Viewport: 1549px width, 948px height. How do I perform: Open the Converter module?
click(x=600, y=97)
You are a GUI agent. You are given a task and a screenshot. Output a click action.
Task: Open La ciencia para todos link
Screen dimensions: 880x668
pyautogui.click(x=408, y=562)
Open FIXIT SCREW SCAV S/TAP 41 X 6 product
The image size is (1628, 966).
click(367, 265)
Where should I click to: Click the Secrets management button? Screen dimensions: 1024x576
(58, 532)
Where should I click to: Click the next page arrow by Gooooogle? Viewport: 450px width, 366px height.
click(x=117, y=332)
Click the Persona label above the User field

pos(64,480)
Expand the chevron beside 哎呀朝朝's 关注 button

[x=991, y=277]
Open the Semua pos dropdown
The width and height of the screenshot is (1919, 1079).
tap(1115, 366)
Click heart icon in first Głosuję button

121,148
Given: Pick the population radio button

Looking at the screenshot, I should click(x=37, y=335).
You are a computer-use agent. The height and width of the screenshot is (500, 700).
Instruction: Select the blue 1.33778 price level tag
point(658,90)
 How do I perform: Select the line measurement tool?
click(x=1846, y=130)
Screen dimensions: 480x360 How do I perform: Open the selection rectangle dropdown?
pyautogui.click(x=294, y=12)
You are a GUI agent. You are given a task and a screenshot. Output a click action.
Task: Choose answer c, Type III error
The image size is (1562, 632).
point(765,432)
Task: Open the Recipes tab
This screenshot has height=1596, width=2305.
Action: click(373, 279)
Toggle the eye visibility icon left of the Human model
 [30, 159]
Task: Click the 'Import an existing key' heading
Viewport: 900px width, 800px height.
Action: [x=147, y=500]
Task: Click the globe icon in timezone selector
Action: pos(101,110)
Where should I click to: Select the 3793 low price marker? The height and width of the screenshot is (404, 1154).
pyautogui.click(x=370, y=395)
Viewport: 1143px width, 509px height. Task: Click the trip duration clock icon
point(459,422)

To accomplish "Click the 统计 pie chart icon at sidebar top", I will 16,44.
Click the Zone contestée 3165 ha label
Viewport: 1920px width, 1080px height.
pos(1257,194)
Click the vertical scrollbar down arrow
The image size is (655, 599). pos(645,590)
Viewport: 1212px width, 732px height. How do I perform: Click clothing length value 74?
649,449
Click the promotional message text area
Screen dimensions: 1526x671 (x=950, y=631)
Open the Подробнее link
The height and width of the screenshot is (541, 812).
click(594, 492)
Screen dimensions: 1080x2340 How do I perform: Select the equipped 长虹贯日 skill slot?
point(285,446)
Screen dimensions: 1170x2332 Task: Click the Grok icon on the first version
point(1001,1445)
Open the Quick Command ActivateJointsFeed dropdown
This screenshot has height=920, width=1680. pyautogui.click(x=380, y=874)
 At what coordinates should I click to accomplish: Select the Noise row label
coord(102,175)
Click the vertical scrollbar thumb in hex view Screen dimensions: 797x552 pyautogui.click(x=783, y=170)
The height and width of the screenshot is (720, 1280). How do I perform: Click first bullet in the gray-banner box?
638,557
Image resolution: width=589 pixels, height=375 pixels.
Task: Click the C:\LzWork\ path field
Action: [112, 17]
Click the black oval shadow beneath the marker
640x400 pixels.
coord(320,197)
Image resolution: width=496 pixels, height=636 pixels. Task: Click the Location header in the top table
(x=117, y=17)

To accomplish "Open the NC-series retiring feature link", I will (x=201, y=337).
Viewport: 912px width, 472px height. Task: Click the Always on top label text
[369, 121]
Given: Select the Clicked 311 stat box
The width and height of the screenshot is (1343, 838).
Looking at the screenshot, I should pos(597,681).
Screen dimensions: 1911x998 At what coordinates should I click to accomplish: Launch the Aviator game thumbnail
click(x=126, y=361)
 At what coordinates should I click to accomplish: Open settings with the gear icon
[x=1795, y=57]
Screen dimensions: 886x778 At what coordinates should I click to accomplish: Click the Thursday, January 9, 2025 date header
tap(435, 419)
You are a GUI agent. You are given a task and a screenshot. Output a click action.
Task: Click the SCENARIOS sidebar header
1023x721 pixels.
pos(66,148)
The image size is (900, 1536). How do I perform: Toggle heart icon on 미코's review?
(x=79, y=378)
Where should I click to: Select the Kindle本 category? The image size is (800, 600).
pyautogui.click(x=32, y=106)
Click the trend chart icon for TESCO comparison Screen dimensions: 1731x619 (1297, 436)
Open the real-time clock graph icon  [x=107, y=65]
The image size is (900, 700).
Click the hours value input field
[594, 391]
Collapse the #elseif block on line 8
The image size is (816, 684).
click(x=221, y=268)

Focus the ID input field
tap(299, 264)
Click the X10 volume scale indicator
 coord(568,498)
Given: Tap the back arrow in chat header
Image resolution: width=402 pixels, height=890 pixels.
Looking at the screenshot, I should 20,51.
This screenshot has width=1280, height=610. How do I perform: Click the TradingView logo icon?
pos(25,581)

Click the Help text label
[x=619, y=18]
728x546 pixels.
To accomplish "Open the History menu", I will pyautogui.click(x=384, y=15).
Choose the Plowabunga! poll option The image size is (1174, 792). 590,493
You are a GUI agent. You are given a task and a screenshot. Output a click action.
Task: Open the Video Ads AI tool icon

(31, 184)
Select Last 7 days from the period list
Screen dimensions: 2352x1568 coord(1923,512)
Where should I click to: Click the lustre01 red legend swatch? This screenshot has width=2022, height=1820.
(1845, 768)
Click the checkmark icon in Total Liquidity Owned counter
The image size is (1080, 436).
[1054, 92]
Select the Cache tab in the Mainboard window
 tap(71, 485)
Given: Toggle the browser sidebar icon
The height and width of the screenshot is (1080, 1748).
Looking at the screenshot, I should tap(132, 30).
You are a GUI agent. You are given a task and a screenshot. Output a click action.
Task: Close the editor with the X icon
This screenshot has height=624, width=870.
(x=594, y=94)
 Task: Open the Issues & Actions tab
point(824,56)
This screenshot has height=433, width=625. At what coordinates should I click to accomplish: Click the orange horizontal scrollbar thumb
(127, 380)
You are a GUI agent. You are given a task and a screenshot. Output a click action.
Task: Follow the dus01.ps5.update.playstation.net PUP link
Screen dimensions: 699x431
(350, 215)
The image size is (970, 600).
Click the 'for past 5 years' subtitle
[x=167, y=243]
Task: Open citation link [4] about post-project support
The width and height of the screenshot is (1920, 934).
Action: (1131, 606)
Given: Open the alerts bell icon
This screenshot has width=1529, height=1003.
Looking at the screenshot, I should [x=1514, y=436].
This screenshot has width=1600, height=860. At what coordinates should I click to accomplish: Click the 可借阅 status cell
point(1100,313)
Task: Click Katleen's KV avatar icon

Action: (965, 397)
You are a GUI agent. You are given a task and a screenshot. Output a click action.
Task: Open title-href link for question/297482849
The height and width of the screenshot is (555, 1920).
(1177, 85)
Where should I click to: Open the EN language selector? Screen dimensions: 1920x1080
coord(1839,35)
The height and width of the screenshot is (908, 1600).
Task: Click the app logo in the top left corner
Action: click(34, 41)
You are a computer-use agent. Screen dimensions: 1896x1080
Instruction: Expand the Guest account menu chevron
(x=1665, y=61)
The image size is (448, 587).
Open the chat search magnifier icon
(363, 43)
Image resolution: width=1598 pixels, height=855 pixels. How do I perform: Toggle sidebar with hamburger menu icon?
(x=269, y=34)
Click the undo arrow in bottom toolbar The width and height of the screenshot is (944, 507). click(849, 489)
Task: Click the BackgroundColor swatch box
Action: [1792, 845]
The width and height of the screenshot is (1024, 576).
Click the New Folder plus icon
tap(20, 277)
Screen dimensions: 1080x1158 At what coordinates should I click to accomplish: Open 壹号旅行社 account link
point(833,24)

__Direction__
Could you copy every line of the data above, word for word and in the same order?

__Correct response__
Viewport: 1549px width, 948px height. How do I perform: Open the Converter module?
click(x=600, y=97)
You are a GUI agent. You are given a task and a screenshot. Output a click action.
Task: Open La ciencia para todos link
Screen dimensions: 880x668
pyautogui.click(x=408, y=562)
Open FIXIT SCREW SCAV S/TAP 41 X 6 product
The image size is (1628, 966).
click(367, 265)
Where should I click to: Click the Secrets management button? Screen dimensions: 1024x576
(58, 532)
Where should I click to: Click the next page arrow by Gooooogle? Viewport: 450px width, 366px height.
click(x=117, y=332)
Click the Persona label above the User field

pos(64,480)
Expand the chevron beside 哎呀朝朝's 关注 button

[x=991, y=277]
Open the Semua pos dropdown
The width and height of the screenshot is (1919, 1079).
tap(1115, 366)
Click heart icon in first Głosuję button

121,148
Given: Pick the population radio button

Looking at the screenshot, I should click(x=37, y=335).
You are a computer-use agent. The height and width of the screenshot is (500, 700).
Instruction: Select the blue 1.33778 price level tag
point(658,90)
 How do I perform: Select the line measurement tool?
click(x=1846, y=130)
Screen dimensions: 480x360 How do I perform: Open the selection rectangle dropdown?
pyautogui.click(x=294, y=12)
You are a GUI agent. You are given a task and a screenshot. Output a click action.
Task: Choose answer c, Type III error
The image size is (1562, 632).
point(765,432)
Task: Open the Recipes tab
This screenshot has height=1596, width=2305.
Action: click(373, 279)
Toggle the eye visibility icon left of the Human model
 [30, 159]
Task: Click the 'Import an existing key' heading
Viewport: 900px width, 800px height.
Action: [x=147, y=500]
Task: Click the globe icon in timezone selector
Action: pos(101,110)
Where should I click to: Select the 3793 low price marker? The height and width of the screenshot is (404, 1154).
pyautogui.click(x=370, y=395)
Viewport: 1143px width, 509px height. Task: Click the trip duration clock icon
point(459,422)

To accomplish "Click the 统计 pie chart icon at sidebar top", I will 16,44.
Click the Zone contestée 3165 ha label
Viewport: 1920px width, 1080px height.
pos(1257,194)
Click the vertical scrollbar down arrow
The image size is (655, 599). pos(645,590)
Viewport: 1212px width, 732px height. How do I perform: Click clothing length value 74?
649,449
Click the promotional message text area
Screen dimensions: 1526x671 (x=950, y=631)
Open the Подробнее link
The height and width of the screenshot is (541, 812).
click(594, 492)
Screen dimensions: 1080x2340 How do I perform: Select the equipped 长虹贯日 skill slot?
point(285,446)
Screen dimensions: 1170x2332 Task: Click the Grok icon on the first version
point(1001,1445)
Open the Quick Command ActivateJointsFeed dropdown
This screenshot has height=920, width=1680. pyautogui.click(x=380, y=874)
 At what coordinates should I click to accomplish: Select the Noise row label
coord(102,175)
Click the vertical scrollbar thumb in hex view Screen dimensions: 797x552 pyautogui.click(x=783, y=170)
The height and width of the screenshot is (720, 1280). How do I perform: Click first bullet in the gray-banner box?
638,557
Image resolution: width=589 pixels, height=375 pixels.
Task: Click the C:\LzWork\ path field
Action: [112, 17]
Click the black oval shadow beneath the marker
640x400 pixels.
coord(320,197)
Image resolution: width=496 pixels, height=636 pixels. Task: Click the Location header in the top table
(x=117, y=17)

To accomplish "Open the NC-series retiring feature link", I will (x=201, y=337).
Viewport: 912px width, 472px height. Task: Click the Always on top label text
[369, 121]
Given: Select the Clicked 311 stat box
The width and height of the screenshot is (1343, 838).
Looking at the screenshot, I should pos(597,681).
Screen dimensions: 1911x998 At what coordinates should I click to accomplish: Launch the Aviator game thumbnail
click(x=126, y=361)
 At what coordinates should I click to accomplish: Open settings with the gear icon
[x=1795, y=57]
Screen dimensions: 886x778 At what coordinates should I click to accomplish: Click the Thursday, January 9, 2025 date header
tap(435, 419)
You are a GUI agent. You are given a task and a screenshot. Output a click action.
Task: Click the SCENARIOS sidebar header
1023x721 pixels.
pos(66,148)
The image size is (900, 1536). How do I perform: Toggle heart icon on 미코's review?
(x=79, y=378)
Where should I click to: Select the Kindle本 category? The image size is (800, 600).
pyautogui.click(x=32, y=106)
Click the trend chart icon for TESCO comparison Screen dimensions: 1731x619 (1297, 436)
Open the real-time clock graph icon  [x=107, y=65]
The image size is (900, 700).
Click the hours value input field
[594, 391]
Collapse the #elseif block on line 8
The image size is (816, 684).
click(x=221, y=268)

Focus the ID input field
tap(299, 264)
Click the X10 volume scale indicator
 coord(568,498)
Given: Tap the back arrow in chat header
Image resolution: width=402 pixels, height=890 pixels.
Looking at the screenshot, I should 20,51.
This screenshot has width=1280, height=610. How do I perform: Click the TradingView logo icon?
pos(25,581)

Click the Help text label
[x=619, y=18]
728x546 pixels.
To accomplish "Open the History menu", I will pyautogui.click(x=384, y=15).
Choose the Plowabunga! poll option The image size is (1174, 792). 590,493
You are a GUI agent. You are given a task and a screenshot. Output a click action.
Task: Open the Video Ads AI tool icon

(31, 184)
Select Last 7 days from the period list
Screen dimensions: 2352x1568 coord(1923,512)
Where should I click to: Click the lustre01 red legend swatch? This screenshot has width=2022, height=1820.
(1845, 768)
Click the checkmark icon in Total Liquidity Owned counter
The image size is (1080, 436).
[1054, 92]
Select the Cache tab in the Mainboard window
 tap(71, 485)
Given: Toggle the browser sidebar icon
The height and width of the screenshot is (1080, 1748).
Looking at the screenshot, I should tap(132, 30).
You are a GUI agent. You are given a task and a screenshot. Output a click action.
Task: Close the editor with the X icon
This screenshot has height=624, width=870.
(x=594, y=94)
 Task: Open the Issues & Actions tab
point(824,56)
This screenshot has height=433, width=625. At what coordinates should I click to accomplish: Click the orange horizontal scrollbar thumb
(127, 380)
You are a GUI agent. You are given a task and a screenshot. Output a click action.
Task: Follow the dus01.ps5.update.playstation.net PUP link
Screen dimensions: 699x431
(350, 215)
The image size is (970, 600).
Click the 'for past 5 years' subtitle
[x=167, y=243]
Task: Open citation link [4] about post-project support
The width and height of the screenshot is (1920, 934).
Action: (1131, 606)
Given: Open the alerts bell icon
This screenshot has width=1529, height=1003.
Looking at the screenshot, I should [x=1514, y=436].
This screenshot has width=1600, height=860. At what coordinates should I click to accomplish: Click the 可借阅 status cell
point(1100,313)
Task: Click Katleen's KV avatar icon

Action: (965, 397)
You are a GUI agent. You are given a task and a screenshot. Output a click action.
Task: Open title-href link for question/297482849
The height and width of the screenshot is (555, 1920).
(1177, 85)
Where should I click to: Open the EN language selector? Screen dimensions: 1920x1080
coord(1839,35)
The height and width of the screenshot is (908, 1600).
Task: Click the app logo in the top left corner
Action: click(34, 41)
You are a computer-use agent. Screen dimensions: 1896x1080
Instruction: Expand the Guest account menu chevron
(x=1665, y=61)
The image size is (448, 587).
Open the chat search magnifier icon
(363, 43)
Image resolution: width=1598 pixels, height=855 pixels. How do I perform: Toggle sidebar with hamburger menu icon?
(x=269, y=34)
Click the undo arrow in bottom toolbar The width and height of the screenshot is (944, 507). click(849, 489)
Task: Click the BackgroundColor swatch box
Action: [1792, 845]
The width and height of the screenshot is (1024, 576).
Click the New Folder plus icon
tap(20, 277)
Screen dimensions: 1080x1158 At what coordinates should I click to accomplish: Open 壹号旅行社 account link
point(833,24)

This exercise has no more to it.